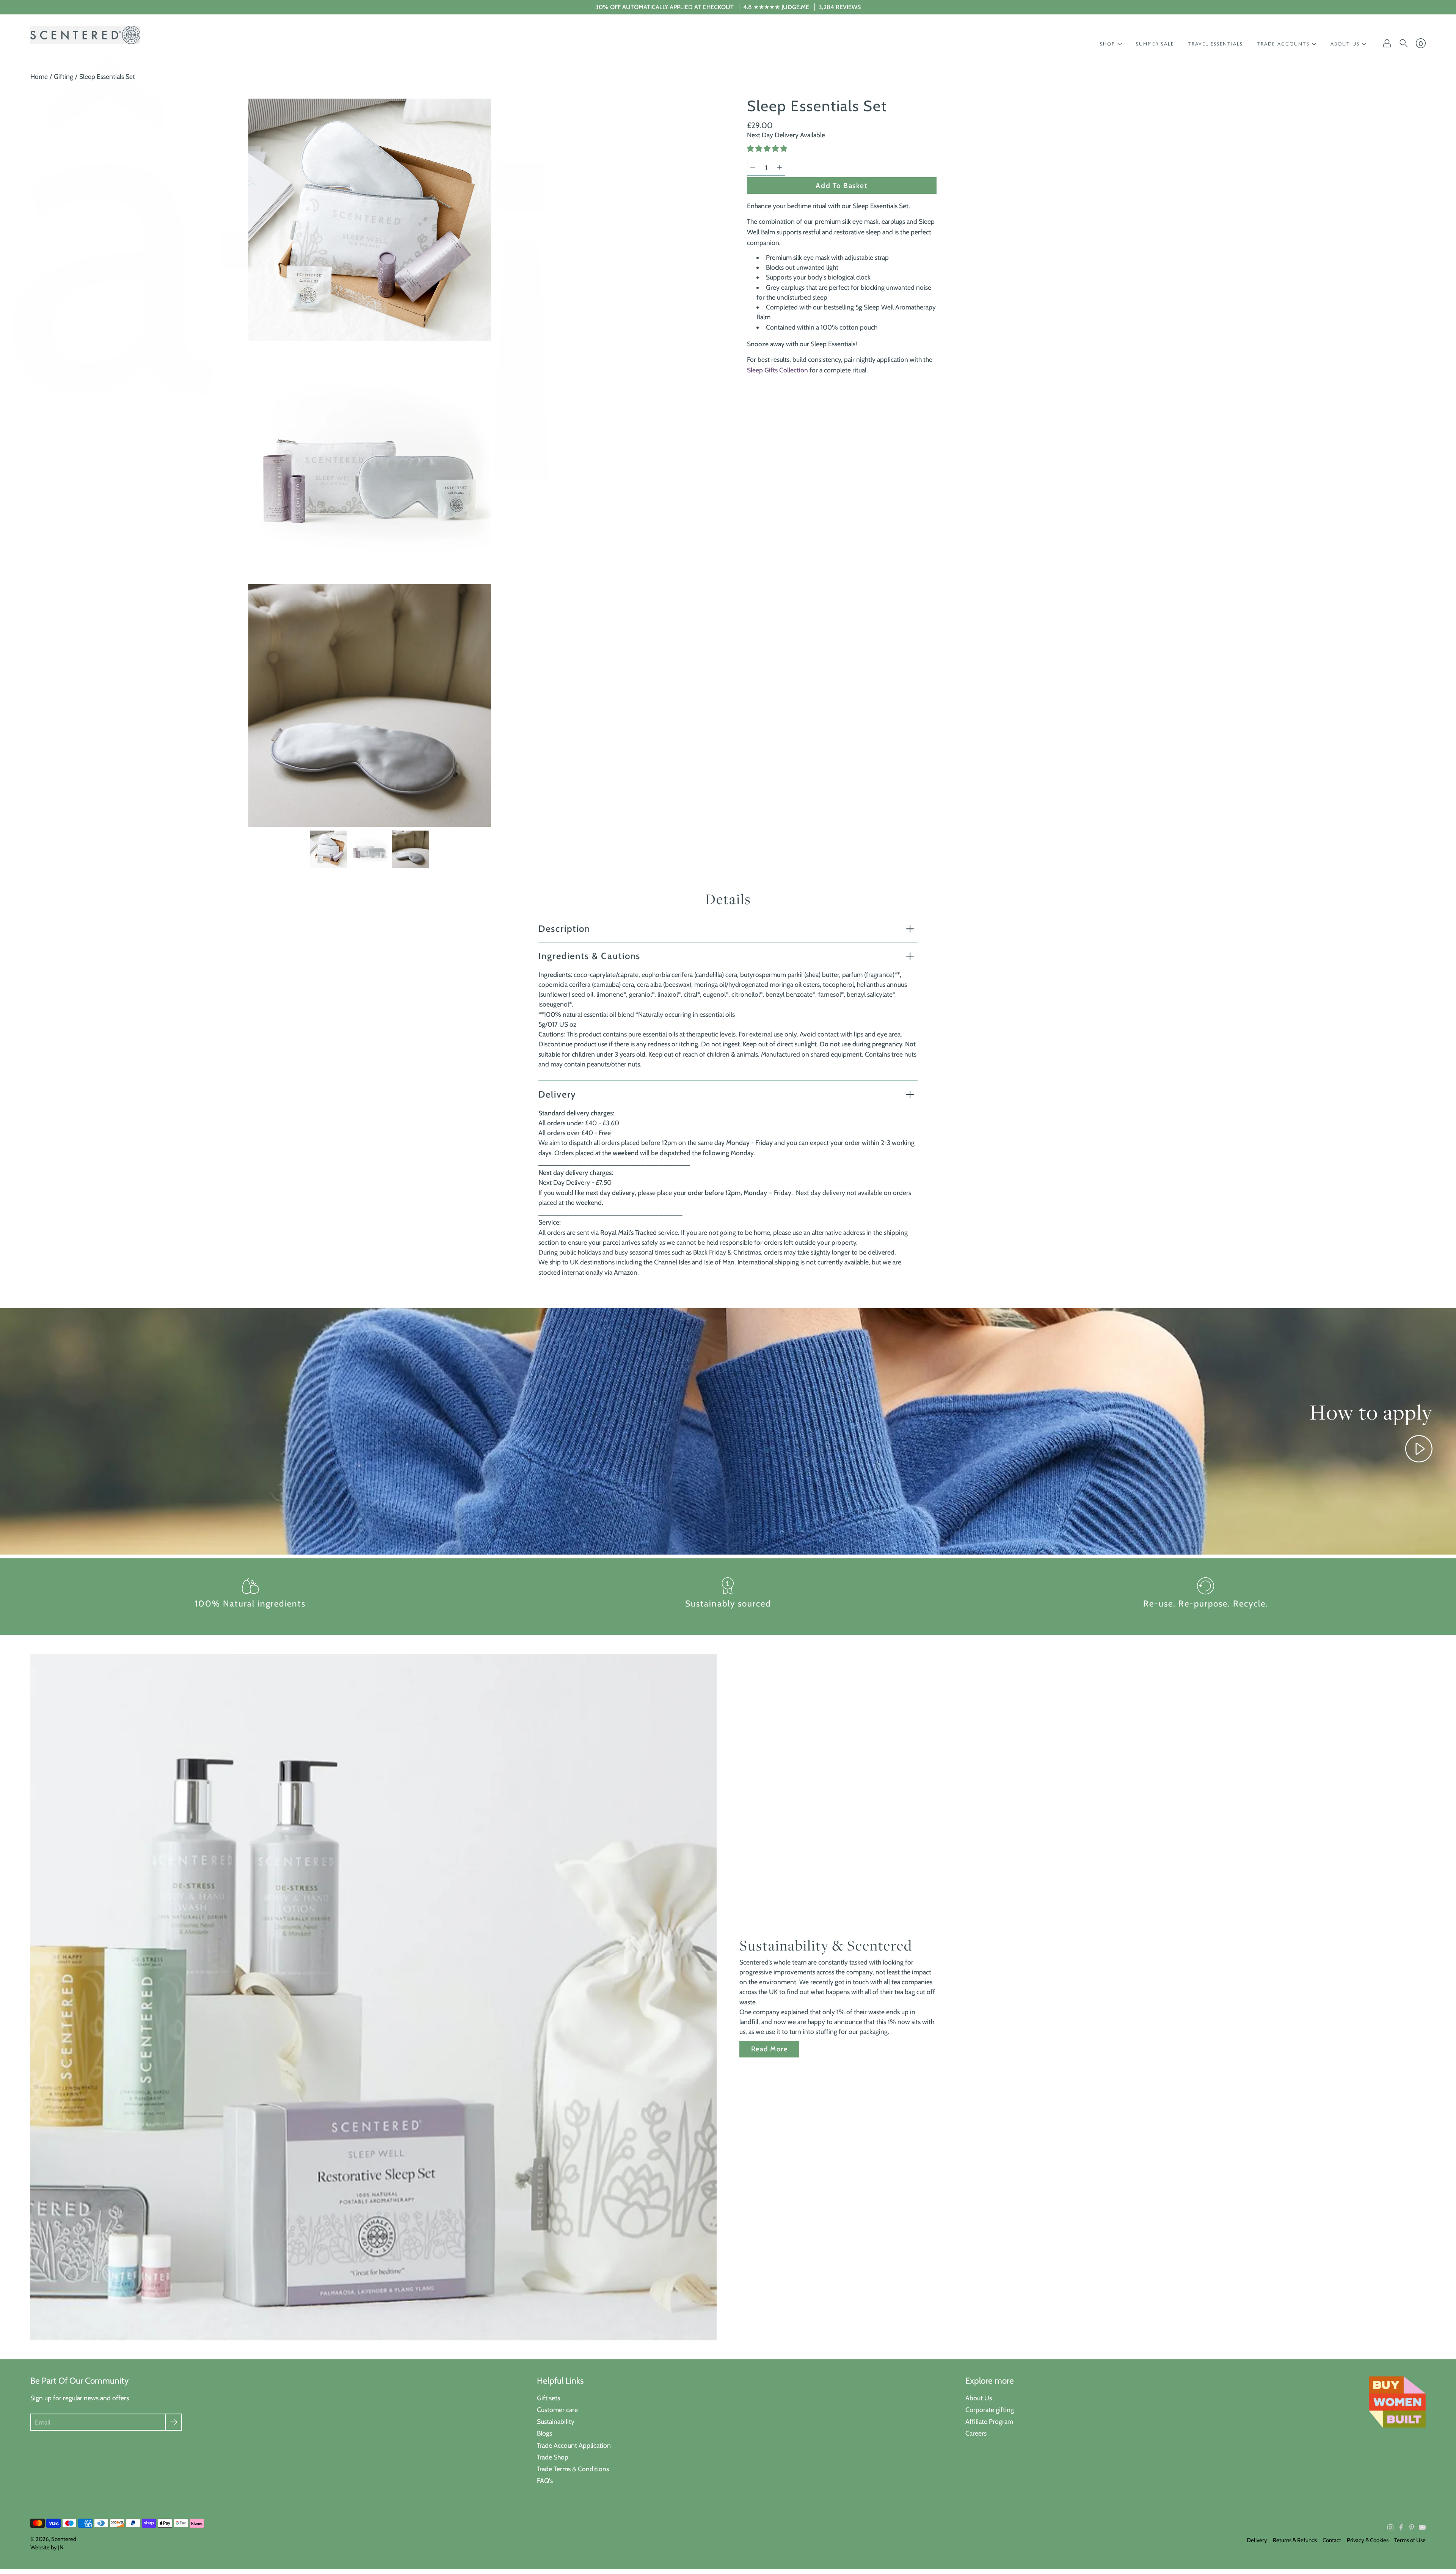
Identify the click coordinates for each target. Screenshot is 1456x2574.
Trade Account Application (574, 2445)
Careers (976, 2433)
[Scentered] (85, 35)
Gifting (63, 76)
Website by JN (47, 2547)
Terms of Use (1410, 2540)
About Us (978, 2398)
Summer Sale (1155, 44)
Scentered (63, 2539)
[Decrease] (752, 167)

----------------------------------------

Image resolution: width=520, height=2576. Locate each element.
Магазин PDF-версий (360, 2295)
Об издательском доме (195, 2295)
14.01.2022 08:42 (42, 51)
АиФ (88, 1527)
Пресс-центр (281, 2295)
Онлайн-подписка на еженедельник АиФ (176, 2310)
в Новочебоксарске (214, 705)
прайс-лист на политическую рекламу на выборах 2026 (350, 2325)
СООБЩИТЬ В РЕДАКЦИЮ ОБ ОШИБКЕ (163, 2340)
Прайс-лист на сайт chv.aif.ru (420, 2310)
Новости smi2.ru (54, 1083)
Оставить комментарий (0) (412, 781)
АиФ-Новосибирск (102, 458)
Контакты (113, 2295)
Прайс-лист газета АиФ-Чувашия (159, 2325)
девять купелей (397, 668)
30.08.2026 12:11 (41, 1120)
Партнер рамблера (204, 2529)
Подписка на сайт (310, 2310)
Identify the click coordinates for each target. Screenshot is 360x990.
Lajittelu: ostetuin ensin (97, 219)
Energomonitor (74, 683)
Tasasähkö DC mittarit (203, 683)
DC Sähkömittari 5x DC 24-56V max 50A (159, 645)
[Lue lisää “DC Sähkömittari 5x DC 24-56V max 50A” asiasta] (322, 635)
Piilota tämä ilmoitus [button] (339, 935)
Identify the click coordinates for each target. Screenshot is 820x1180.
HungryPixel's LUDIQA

----------------------------------------

● **Work item**
Above are the records; repeat exactly the lines from the one holding "Screenshot is 1456x2574." down to the one holding "[Decrease] (752, 167)", end lines included.

● **Task response**
Identify the click coordinates for each target. Screenshot is 1456x2574.
Trade Account Application (574, 2445)
Careers (976, 2433)
[Scentered] (85, 35)
Gifting (63, 76)
Website by JN (47, 2547)
Terms of Use (1410, 2540)
About Us (978, 2398)
Summer Sale (1155, 44)
Scentered (63, 2539)
[Decrease] (752, 167)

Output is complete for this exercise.